After enquiring about the impact on the premium if the mother was the regular driver, the broker informed the sales representative that the mother, not her son, drove the vehicle more often.
Tshombe found that despite the sales representative’s “distinct warning to steer clear of providing incorrect information to the insurer, because the insurer will diligently investigate whether any information provided to it during the quotation or underwriting stage was correct, the broker remained resolute and insisted that the first complainant be recorded as the regular driver”.
As a result of making the mother the regular driver, the premium was reduced to R672.90.
‘Broker was dishonest’
In her determination, Tshombe states: “The broker was not honest when rendering the financial service. She wilfully supplied information that was not true and pretended that the information had been received from and/or verified by the first and/or the second complainant. The broker also did not treat the complainants fairly.
“She did not inform the complainants that she had unilaterally asked that the first complainant be recorded as the regular driver when the ‘client mandate and advice record’, as well as the information first offered by the broker when she was asked by the insurer during the quotation call who the regular driver of the vehicle would be, point to the fact that [the son] was to be recorded as the regular driver.

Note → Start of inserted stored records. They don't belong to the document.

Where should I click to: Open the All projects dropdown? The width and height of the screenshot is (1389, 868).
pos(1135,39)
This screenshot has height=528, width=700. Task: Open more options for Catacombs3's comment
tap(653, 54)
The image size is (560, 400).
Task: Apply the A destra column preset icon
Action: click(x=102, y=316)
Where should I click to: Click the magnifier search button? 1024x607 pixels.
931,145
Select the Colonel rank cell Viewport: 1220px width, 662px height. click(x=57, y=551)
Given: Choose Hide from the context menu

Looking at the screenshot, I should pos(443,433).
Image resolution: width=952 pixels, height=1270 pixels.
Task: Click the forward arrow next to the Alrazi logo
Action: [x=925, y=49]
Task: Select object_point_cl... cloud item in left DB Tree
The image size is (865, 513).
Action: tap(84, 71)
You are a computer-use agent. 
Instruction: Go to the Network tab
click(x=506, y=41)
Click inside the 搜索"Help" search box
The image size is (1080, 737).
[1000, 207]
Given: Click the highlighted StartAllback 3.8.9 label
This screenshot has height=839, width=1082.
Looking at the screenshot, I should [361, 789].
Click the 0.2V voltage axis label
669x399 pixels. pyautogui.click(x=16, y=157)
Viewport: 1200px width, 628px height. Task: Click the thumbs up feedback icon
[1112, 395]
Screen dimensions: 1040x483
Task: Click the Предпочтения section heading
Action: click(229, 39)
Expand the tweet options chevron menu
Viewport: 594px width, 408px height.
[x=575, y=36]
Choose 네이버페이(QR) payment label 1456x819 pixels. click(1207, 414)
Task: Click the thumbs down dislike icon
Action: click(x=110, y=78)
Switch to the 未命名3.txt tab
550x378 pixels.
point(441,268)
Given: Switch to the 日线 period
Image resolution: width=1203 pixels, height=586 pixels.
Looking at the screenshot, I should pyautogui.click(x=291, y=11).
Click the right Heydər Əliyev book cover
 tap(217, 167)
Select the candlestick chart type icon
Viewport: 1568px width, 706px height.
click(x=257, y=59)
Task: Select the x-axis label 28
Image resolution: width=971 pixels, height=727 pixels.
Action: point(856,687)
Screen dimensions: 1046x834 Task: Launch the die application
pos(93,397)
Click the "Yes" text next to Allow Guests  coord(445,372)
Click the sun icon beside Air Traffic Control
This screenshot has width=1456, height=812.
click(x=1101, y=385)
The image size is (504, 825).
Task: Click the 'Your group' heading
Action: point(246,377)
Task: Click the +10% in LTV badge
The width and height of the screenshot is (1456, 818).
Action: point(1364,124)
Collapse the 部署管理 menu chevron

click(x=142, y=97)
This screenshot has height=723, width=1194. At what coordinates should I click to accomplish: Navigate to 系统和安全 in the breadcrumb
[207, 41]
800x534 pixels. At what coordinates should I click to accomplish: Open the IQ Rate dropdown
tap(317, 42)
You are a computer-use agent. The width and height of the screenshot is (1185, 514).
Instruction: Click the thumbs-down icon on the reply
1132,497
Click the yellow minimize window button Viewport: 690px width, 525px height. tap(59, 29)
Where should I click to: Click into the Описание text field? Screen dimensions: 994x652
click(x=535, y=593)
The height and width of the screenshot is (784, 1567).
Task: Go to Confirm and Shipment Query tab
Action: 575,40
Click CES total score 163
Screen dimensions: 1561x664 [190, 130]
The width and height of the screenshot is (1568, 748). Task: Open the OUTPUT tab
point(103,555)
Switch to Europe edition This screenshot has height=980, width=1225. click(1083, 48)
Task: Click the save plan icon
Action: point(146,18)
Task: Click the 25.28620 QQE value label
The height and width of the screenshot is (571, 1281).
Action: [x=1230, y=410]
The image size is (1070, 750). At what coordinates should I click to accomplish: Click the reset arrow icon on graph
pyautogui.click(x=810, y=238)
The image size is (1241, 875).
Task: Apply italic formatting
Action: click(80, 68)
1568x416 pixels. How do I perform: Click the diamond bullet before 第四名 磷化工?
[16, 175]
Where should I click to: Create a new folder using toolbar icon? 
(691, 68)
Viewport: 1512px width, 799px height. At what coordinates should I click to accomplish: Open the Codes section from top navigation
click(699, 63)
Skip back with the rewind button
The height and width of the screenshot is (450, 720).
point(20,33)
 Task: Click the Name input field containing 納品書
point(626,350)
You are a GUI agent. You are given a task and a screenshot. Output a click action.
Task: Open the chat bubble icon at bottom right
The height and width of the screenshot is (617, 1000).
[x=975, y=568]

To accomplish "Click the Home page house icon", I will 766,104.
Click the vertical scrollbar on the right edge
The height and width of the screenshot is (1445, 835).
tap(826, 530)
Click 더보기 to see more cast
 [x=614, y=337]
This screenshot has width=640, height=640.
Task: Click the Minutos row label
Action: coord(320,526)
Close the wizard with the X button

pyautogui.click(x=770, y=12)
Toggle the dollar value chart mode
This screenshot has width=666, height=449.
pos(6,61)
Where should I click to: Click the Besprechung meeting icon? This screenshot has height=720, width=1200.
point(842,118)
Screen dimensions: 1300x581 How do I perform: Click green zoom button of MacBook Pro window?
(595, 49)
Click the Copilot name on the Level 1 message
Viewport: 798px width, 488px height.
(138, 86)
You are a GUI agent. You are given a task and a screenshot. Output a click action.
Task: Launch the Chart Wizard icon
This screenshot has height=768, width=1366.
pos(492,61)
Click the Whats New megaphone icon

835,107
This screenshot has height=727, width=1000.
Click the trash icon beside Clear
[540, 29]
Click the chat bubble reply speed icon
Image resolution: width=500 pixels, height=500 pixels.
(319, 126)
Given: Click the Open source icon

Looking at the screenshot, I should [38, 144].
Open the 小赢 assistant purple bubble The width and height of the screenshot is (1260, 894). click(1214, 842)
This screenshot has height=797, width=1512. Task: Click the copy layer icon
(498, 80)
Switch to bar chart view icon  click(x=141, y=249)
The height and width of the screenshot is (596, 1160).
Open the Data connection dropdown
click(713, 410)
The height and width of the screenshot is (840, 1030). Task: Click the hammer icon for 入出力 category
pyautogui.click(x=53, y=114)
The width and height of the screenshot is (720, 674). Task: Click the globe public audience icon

“The complainants were requested to submit a copy of [the son’s] driver’s licence, which they did and were seemingly under the impression, or reasonably should have been aware, that the respondent would rely on this information to source the requisite cover.”
The sales representative had been careful to explain the consequences at claims stage of providing false information. But, based on the “client mandate and advice record”, it did not appear that these consequences were relayed to the first complainant, despite the broker’s obligation to do so in terms of section 7(d)(i) and (iii) of the General Code of Conduct, the ombud found.
Who is liable for the loss?
AIK said despite the finding that it breached the General Code, this did not automatically make it liable for the complainants’ loss. It held that the claim would have been rejected in any event, once Momentum discovered that the family friend, not the son, was the regular driver. AIK maintained it was the complainants who had misrepresented who the regular driver was.
The ombud’s office asked Momentum how the claim would have been settled if the application for cover had been approved with the son as the regular driver.
Based on Momentum’s response, Tshombe said it was “more than likely than not” that the insurer would have accepted the claim even if the vehicle had been driven by the family friend at the time of accident.
As such, the ombud was satisfied that, based on the facts, AIK was the legal cause of the complainants’ loss.
Tshombe said the conduct on which the finding of liability has been made was such that it “raises questions about the character of the representatives implicated in the decision”: the broker, her supervisor and the key individuals.
“I am of the view that their conduct warrants an investigation [by the FSCA] to determine whether they remain fit and proper to act as FSPs.”